#### Extracted text:
--------------------------------------------------
DUI with a Passenger Under 14 Years of Age – Child Endangerment
The penalties mandated by California law for a DUI conviction are directly related to a number of aggravating factors, including whether or not there was a passenger in the car and the age of that passenger. If you are arrested for a DUI and have a child in the vehicle that is under 14 years of age, you may also be charged with “child endangerment” (VC 34572). When determining your sentence, the courts will attempt to answer two questions.
- Were you in physical control of a motor vehicle while under the influence?
- Was there a child in the vehicle at the time of the arrest that was under the age of 14?
California Penal Code 273(a) penalizes an individual who willfully places a child under 14 in a situation that presents imminent risk to their health and/or welfare. This includes driving under the influence with a child 14 years of age of younger in the car. This additional offense can be charged as either a misdemeanor or a felony depending on the specific circumstances.
It is important to have an experienced legal team advise and defend you if you are charged with a DUI and Child Endangerment. Our team has had success reducing or eliminating Child Endangerment charges.
If you prevail in your DUI case, the court cannot impose the child endangerment penalty.
Most people don’t realize there are actually multiple ways you can be guilty of a DUI in California. To be convicted, the prosecutor will have to prove one of the following beyond "a reasonable doubt”:
- You had a blood alcohol concentration (BAC) of at least .08% while operating a motor vehicle;
- You were under the influence of alcohol while operating a motor vehicle; or
- You were under the influence of drugs while operating a motor vehicle.
Note the distinction between points 1 and 2. Many people assume that they need a BAC of .08% to be guilty of DUI. This is actually incorrect. Even if your BAC is under the legal limit, if your driving ability is impaired because of drugs/alcohol, you will be subject to a DUI conviction. To prove “impairment” the prosecution will have to show that because of alcohol, you were unable to drive as a reasonable sober driver would under the same circumstances. If your BAC is over .08%, the law assumes that your driving was impaired.
As you probably know, it is the prosecution who bears the burden of proving that you fall into one of these three categories. This presents a number of opportunities for us to poke holes in the prosecution’s case. If they cannot show, beyond a reasonable doubt, that you violated the law, the charges against you will be dismissed. Our attorneys have experience effectively arguing a number of DUI defenses. These include the following:
False Positive Readings
In some cases, the testing equipment simply does not work properly. This can lead to an inaccurate BAC result. The accuracy of breath test results has been questioned for years. Additionally, a number of factors can lead to “mouth alcohol”. A simple burp, or dental procedure, can leave more alcohol in the mouth and produce a false positive reading. Diet and health conditions can also affect the reading.
--------------------------------------------------
(Dataset excerpt)

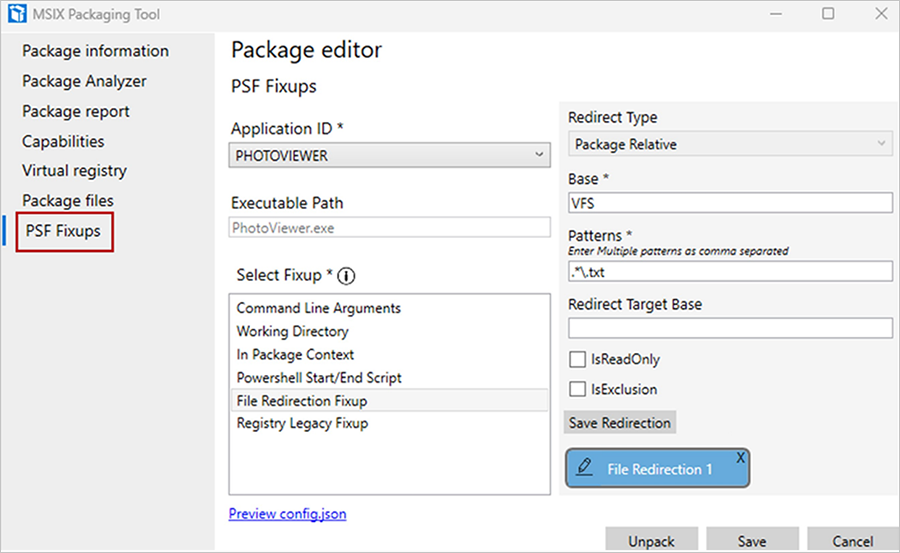The image size is (900, 553).
Task: Switch to Package information tab
Action: 95,51
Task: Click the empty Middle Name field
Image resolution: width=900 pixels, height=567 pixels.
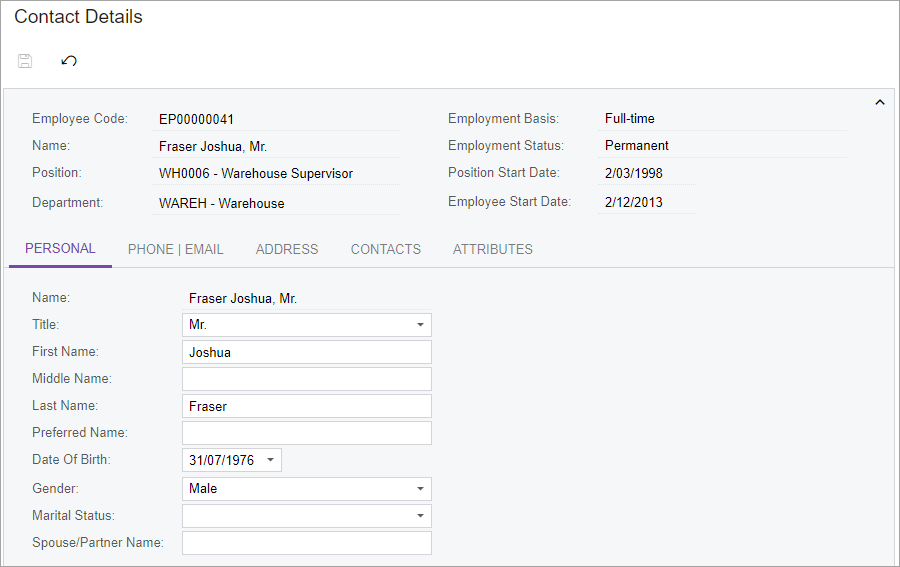Action: coord(307,379)
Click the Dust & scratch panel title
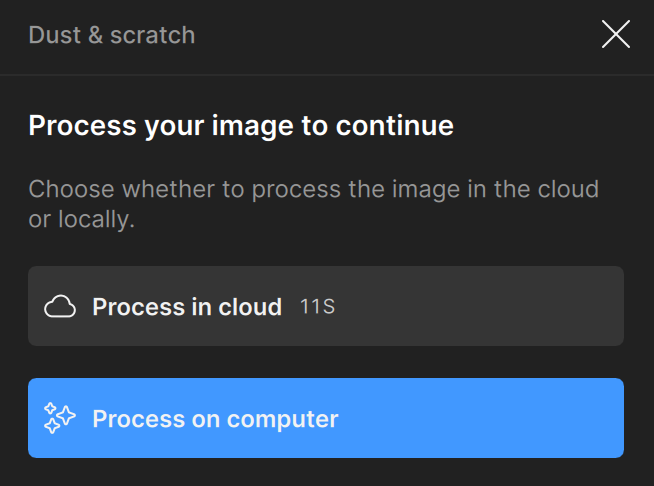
--------------------------------------------------
#### Required actions:
a - Copy word for word the part of the page on DUI with a child passenger that begins with the words containing "- Were you in" and ends with "child endangerment penalty.".
b - Quote every entry in the dataset excerpt exactly, leaving out the pictures.

#### Solutions for each task:
a -
- Were you in physical control of a motor vehicle while under the influence?
- Was there a child in the vehicle at the time of the arrest that was under the age of 14?
California Penal Code 273(a) penalizes an individual who willfully places a child under 14 in a situation that presents imminent risk to their health and/or welfare. This includes driving under the influence with a child 14 years of age of younger in the car. This additional offense can be charged as either a misdemeanor or a felony depending on the specific circumstances.
It is important to have an experienced legal team advise and defend you if you are charged with a DUI and Child Endangerment. Our team has had success reducing or eliminating Child Endangerment charges.
If you prevail in your DUI case, the court cannot impose the child endangerment penalty.

b -
The image size is (900, 553).
Task: Switch to Package information tab
Action: 95,51
Task: Click the empty Middle Name field
Image resolution: width=900 pixels, height=567 pixels.
Action: coord(307,379)
Click the Dust & scratch panel title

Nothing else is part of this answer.